Conozco otra mujer que pese a sus cinco hernias de disco acude todos los días a trabajar de 7 a 3 y no se queja. Ni mú. Es verdad que no la pondríamos a correr un maratón, y a mi amigo Arquitecto Técnico posiblemente tampoco, pero ellos mismos saben que su límite está ahí y han trabajado toda su vida en que su límite este lo más lejos posible. Vamos, el que no padezca absolutamente de nada que tire un grano de arroz. Os aseguro que no hacemos una paella.

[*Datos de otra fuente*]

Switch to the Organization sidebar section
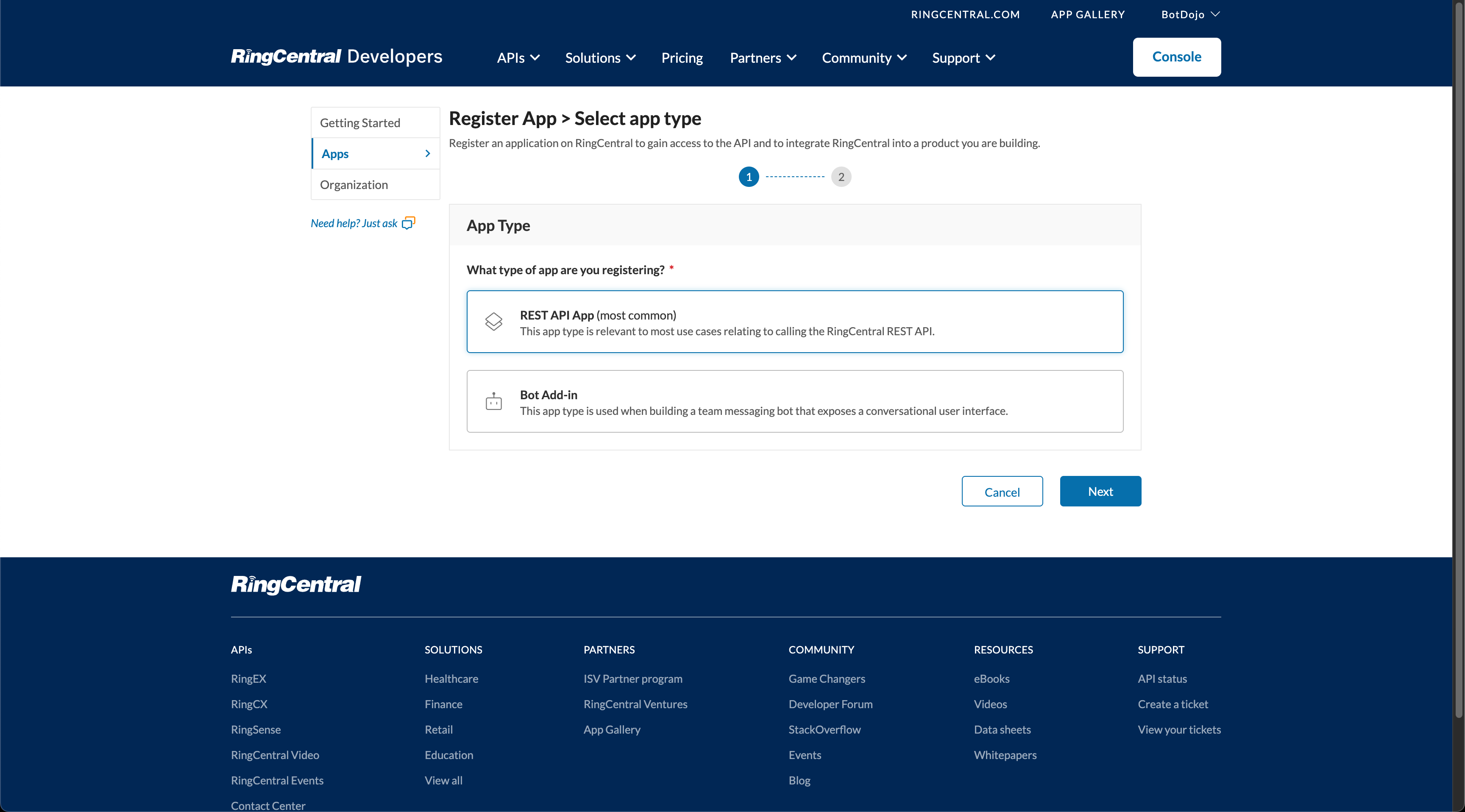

Los conozco diabéticos, los conozco obsesivos compulsivos, los conozco bipolares y con grandes trastornos depresivos, con sobrepeso, con marcapasos. Y están en nuestra sociedad, en puestos de decisión, educando a nuestros hijos o muchos de los mismos médicos que luego nos tratan a nosotros. Porque sepan ustedes que si mañana Sanidad decidiese retirar el Prozac de todas las farmacias, el mundo, el país entero, se pararía. ¿Qué les quiero decir con esto? Muy fácil. Que no hay que mezclar el tocino con la velocidad, que una cosa es la enfermedad que se padece y otra muy distinta cómo se desarrolla; que en esta vida hay grados dentro de las enfermedades. Y lo más importante: que sólo la actitud de la persona, las ganas de vivir, las ganas de lograr y las ganas, sobre todo, de llevar una vida normal, son las que conforman al final el bienestar y la vida del individuo, cómo se desarrollan las relaciones con los demás y dónde se encuentran sus límites.

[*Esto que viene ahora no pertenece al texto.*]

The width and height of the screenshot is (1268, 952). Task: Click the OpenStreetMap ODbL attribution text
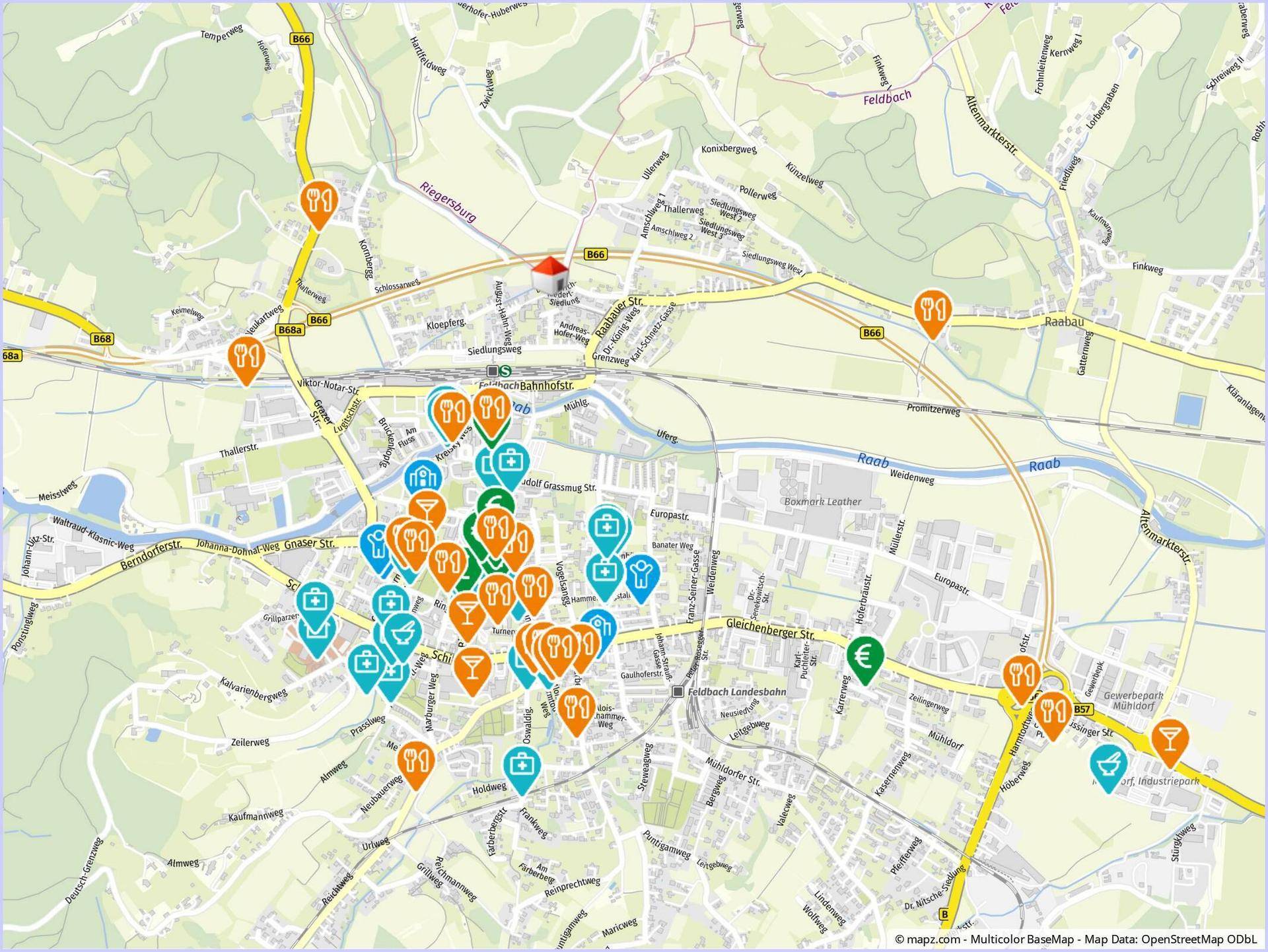coord(1197,939)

Nos gusta ponerle etiquetas a todo. Nos gusta que todo tenga un nombre. Pero no todo es etiquetable, y lo más importante, un corsé, el que le ponemos a los demás o nos ponemos a nosotros mismos, lo único que consigue es hacer que la persona se ahogue progresivamente, no pueda moverse, rozaduras, incomodidad y en definitiva, una vida de ahogo, una vida agónica. Los hay sordos, los hay mudos, los hay medio ciegos, los hay altos de más, los hay bajitos de más; los hay con problemas de corazón, de hígado, de pulmones, y lo más gordo: los hay que fuman y al ir al médico se indignan cuando éste le dice que tiene un resfriado que se ha complicado por el tabaco o se echa las manos a la cabeza cuando éste mismo le dice que lo más probable es que tenga un cáncer de pulmón. Ese es un corsé que jamás podré entender.
No juzguéis y no seréis juzgados, dice la Biblia. Yo añado que no juzguéis por una enfermedad, una dolencia,una manía o un tic y no seréis juzgados de la misma manera, porque sí amigo mío, tú también puedes ser sometido al mismo juicio y seguro, segurísimo, que te sale algo, incluso a lo mejor sales perdiendo.

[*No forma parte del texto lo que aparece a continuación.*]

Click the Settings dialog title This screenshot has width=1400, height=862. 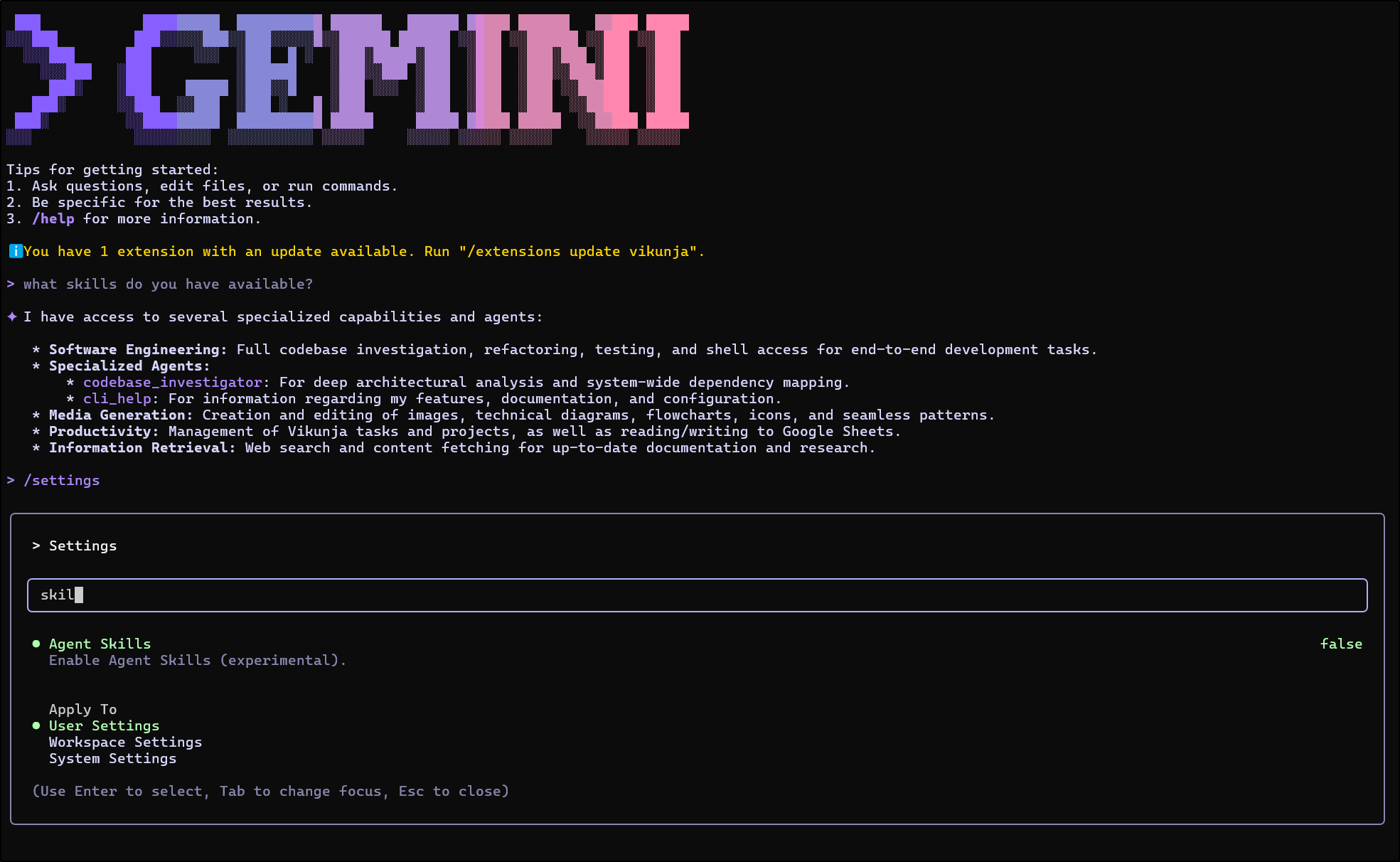click(82, 546)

Así pues, como me dijo don Joaquín y en palabras de Ramón y Cajal, veamos a las personas a través de su mirada, sus ojos, su semblante, sus palabras y su trato, no por su historial médico en exclusiva (etiquetadora en mano), ya sea este físico, psiquiátrico o psicológico pues aquí quien esté libre de dolencia que tire el primer grano de arroz. Ya les digo que no hacemos la paella. Pongámonos los límites nosotros, no los límites que nos digan los demás o les convenga a éstos. Tampoco vale ir de valiente, no somos todopoderosos. Pues el equilibrio, la justa medida, es el común denominador de las personas que navegan por la vida con cierta tranquilidad y logrando metas. Con iniciativa y arrojo pero midiendo. Queriendo continuar, pero sabiendo dónde hay que parar. Son los verdaderos supervivientes. Porque Darwin redujo la supervivencia a la fuerza. Error. De qué me vale la fuerza si es lo único que tengo, faltándome la prudencia de saber cuando amainar.